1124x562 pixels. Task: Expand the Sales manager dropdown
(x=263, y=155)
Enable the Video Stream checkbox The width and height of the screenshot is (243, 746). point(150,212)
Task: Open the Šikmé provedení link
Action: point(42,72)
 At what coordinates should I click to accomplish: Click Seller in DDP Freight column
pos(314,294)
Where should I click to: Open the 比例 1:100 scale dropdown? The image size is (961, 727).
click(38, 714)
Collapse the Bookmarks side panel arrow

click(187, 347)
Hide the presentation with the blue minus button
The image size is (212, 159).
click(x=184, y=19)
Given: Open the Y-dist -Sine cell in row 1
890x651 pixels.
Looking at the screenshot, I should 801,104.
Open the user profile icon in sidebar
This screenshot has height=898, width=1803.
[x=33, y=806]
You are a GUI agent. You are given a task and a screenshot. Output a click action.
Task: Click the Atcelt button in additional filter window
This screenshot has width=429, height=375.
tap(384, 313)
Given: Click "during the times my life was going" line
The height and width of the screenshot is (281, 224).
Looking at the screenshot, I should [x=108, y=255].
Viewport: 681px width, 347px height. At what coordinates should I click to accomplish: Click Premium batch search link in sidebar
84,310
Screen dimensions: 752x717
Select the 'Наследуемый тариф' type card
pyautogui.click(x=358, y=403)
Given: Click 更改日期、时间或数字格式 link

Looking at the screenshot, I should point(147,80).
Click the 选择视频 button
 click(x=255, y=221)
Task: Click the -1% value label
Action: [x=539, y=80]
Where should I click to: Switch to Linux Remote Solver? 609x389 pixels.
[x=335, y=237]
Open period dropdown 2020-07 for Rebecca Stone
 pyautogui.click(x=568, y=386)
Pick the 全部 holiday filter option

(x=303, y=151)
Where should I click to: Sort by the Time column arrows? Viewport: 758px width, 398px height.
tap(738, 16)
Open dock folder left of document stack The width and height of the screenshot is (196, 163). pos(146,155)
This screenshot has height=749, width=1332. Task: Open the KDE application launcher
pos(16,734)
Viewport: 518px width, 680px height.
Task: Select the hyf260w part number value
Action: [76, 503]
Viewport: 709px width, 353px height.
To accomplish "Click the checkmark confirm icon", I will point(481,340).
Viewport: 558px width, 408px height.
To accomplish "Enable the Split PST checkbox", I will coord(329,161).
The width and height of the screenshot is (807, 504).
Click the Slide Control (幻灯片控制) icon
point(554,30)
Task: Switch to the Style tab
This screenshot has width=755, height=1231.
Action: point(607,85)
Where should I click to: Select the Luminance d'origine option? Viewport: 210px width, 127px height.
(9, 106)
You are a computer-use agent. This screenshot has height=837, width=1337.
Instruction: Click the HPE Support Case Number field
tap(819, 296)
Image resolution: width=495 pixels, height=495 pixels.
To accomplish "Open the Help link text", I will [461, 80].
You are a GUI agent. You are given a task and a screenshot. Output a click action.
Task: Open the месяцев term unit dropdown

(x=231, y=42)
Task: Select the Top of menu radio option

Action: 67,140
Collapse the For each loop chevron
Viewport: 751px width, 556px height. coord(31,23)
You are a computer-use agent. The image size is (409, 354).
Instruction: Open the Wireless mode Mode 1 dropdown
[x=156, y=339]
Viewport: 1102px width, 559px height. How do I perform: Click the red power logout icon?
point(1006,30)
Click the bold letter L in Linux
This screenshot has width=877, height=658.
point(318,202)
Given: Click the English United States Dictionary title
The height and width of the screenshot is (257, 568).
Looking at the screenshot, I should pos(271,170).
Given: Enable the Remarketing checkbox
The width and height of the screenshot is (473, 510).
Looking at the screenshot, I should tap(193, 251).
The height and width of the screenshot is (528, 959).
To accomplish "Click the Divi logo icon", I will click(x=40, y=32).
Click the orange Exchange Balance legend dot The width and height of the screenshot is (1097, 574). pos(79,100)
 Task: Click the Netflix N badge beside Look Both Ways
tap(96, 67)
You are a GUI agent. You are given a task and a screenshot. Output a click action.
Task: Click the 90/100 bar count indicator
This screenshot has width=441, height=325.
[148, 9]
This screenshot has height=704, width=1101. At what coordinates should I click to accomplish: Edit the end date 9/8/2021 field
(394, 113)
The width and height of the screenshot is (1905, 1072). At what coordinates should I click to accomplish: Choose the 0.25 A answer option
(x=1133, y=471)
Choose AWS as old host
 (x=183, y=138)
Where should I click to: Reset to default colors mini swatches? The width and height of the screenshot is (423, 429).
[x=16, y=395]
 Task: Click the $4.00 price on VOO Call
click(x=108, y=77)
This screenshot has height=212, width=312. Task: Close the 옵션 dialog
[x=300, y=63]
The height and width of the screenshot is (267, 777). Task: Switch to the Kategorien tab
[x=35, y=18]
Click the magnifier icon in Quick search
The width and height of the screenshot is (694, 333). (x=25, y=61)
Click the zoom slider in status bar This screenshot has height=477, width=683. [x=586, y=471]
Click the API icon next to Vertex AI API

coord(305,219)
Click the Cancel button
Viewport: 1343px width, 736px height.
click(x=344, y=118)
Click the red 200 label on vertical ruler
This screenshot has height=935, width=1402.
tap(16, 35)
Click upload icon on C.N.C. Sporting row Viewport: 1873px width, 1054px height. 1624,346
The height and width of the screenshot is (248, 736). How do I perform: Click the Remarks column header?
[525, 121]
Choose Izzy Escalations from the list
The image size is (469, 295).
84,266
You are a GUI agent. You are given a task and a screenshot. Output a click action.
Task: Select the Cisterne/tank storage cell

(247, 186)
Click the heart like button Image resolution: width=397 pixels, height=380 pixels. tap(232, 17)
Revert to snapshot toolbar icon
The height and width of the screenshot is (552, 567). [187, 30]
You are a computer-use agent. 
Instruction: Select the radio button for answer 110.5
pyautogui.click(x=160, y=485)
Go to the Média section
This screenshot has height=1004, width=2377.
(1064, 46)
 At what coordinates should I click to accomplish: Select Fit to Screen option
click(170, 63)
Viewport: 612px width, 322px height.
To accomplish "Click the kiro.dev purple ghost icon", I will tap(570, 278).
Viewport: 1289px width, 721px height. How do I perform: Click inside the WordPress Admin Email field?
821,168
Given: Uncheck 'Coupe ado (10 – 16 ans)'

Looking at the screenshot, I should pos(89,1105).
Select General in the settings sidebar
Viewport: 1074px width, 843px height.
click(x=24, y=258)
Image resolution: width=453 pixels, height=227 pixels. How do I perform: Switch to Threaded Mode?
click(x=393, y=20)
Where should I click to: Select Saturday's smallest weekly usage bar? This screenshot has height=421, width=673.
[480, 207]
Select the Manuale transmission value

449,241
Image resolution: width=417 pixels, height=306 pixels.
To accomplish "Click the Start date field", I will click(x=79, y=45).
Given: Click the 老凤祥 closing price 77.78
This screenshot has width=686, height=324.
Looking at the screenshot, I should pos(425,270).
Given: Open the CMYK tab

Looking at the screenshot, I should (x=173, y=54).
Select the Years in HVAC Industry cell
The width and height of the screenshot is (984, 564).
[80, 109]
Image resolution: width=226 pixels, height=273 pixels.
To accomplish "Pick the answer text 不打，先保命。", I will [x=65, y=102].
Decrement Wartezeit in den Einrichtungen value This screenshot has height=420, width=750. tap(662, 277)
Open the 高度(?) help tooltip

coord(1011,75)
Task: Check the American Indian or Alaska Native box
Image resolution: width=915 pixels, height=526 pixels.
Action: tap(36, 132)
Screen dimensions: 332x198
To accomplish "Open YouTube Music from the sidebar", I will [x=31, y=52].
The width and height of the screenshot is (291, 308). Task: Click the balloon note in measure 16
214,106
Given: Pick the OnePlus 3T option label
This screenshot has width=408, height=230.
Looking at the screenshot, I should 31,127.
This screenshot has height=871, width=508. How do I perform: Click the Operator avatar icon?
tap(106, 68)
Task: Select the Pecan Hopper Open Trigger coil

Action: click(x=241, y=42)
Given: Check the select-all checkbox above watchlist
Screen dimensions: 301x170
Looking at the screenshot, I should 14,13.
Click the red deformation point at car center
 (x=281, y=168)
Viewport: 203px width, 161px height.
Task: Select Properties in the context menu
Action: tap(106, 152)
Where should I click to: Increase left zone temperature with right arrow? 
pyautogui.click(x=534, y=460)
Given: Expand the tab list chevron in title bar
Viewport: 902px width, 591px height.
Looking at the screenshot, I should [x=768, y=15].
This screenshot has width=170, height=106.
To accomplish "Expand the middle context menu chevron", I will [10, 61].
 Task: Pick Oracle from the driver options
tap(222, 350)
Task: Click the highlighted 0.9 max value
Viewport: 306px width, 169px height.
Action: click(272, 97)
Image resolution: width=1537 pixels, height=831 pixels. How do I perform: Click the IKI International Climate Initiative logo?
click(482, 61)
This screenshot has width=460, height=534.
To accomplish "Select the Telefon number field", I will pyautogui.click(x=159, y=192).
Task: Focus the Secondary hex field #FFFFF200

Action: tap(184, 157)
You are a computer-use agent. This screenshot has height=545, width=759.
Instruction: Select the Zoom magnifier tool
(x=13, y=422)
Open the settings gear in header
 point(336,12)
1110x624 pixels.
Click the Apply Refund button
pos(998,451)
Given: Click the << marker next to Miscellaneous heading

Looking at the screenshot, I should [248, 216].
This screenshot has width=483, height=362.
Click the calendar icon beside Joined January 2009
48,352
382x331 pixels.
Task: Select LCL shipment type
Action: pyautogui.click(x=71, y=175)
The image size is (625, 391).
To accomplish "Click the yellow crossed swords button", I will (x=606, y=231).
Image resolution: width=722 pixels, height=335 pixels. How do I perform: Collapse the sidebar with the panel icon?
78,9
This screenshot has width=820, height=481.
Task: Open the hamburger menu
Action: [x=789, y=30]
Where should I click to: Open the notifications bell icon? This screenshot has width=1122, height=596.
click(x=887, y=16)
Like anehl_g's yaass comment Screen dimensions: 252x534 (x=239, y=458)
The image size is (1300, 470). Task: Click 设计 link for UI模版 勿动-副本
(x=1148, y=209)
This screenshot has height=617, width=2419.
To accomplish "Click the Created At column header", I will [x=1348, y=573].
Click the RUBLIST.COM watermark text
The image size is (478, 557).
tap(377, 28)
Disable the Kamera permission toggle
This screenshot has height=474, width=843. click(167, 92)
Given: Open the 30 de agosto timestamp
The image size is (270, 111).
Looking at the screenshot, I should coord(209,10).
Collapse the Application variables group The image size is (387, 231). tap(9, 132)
.....
EXERCISE REQUIREMENTS: All lines above holding the word "computer" make up the answer; copy each one.

RESULT BELOW:
You are a computer-use agent. This screenshot has height=837, width=1337.
You are a computer-use agent. The image size is (409, 354).
You are a computer-use agent. 
You are a computer-use agent. This screenshot has height=545, width=759.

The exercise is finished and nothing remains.